En el país de Karaki la cabeza de un hombre blanco bien ahumada, es algo deseable por encima de todos los tesoros, más apreciado que la fama de un jefe poderoso, y el amor de las mujeres. En todo Bouganiville no existía una cabeza parecida a la de Pellett. Por consiguiente, Karaki había mostrado, para ganarla, la paciencia de Jacob. Por esto conspiró, planeó y esperó, robó y asesinó, gastó sudor y empleó astucia, pasó hambre y se privó hasta de lo necesario para cuidar, alimentar y salvar a Pellett, para que este llegase sano y salvo al lugar donde él pudiera quitarle la cabeza con toda calma y gozar con seguridad los frutos de su labor.

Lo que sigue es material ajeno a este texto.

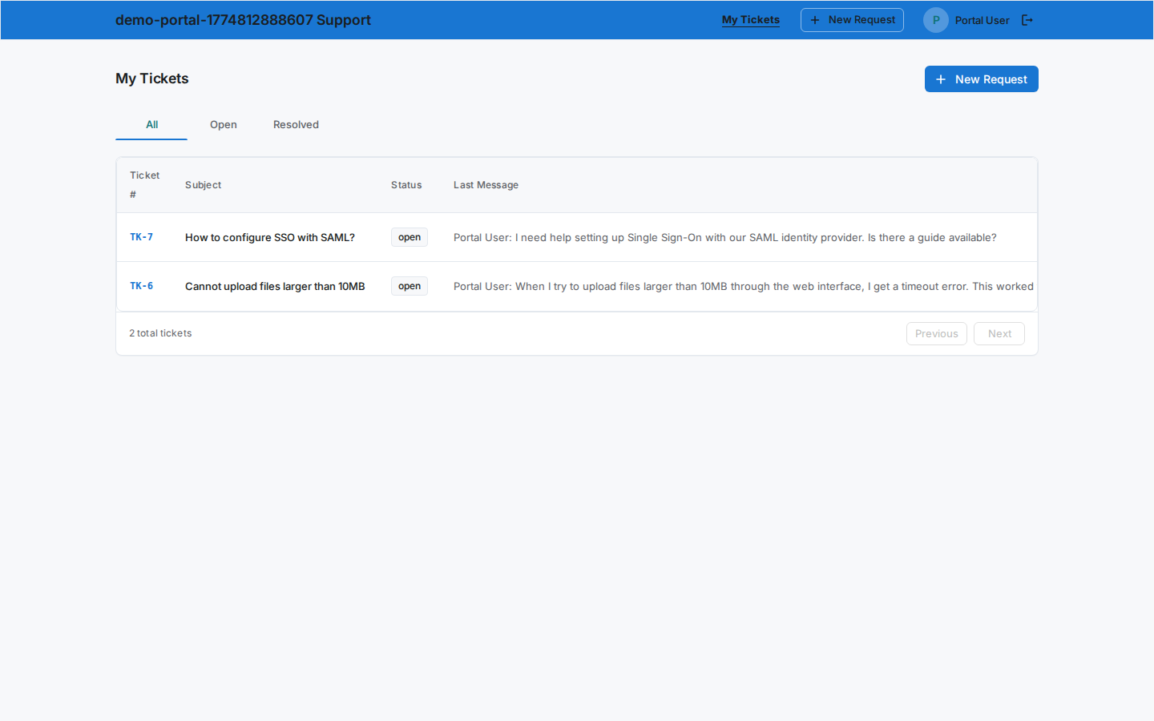Open ticket TK-6 link
The width and height of the screenshot is (1154, 721).
[x=141, y=286]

Pellett vio todo esto en un relámpago, lo comprendió en lo que un blanco puede llegar a comprenderlo: en toda su simplicidad primitiva.
Y allí de pie, con su nueva salud, bajo la promesa de la mañana gloriosa, lanzó una carcajada que resonó a través de las aguas y ahuyentó, alarmados, a los pájaros marinos, la carcajada de un hombre que acepta una postrer y terrible burla.
Pues finalmente, por lista corregida, los bienes de Cristóbal Alexander Pellett eran estos: su nombre todavía intacto; las ruinas de unos pantalones desgarrados; sus preciosas patillas rojas... y un alma que se había recobrado renovándose en toda su magnificencia, gracias a su buen amigo Karaki.
Tú debieras morir como él muere,
para quien nadie derrama lágrimas;
llenando tus ojos, llenando tus oídos
con la brillantez... la lozanía... y la belleza.
Así cantó Cristóbal Alexander Pellett sobre las aguas de la bahía y luego, abriendo los brazos, gritó:
—¡Dispara, maldito! ¡lo que me has dado merece el precio que pides por ello!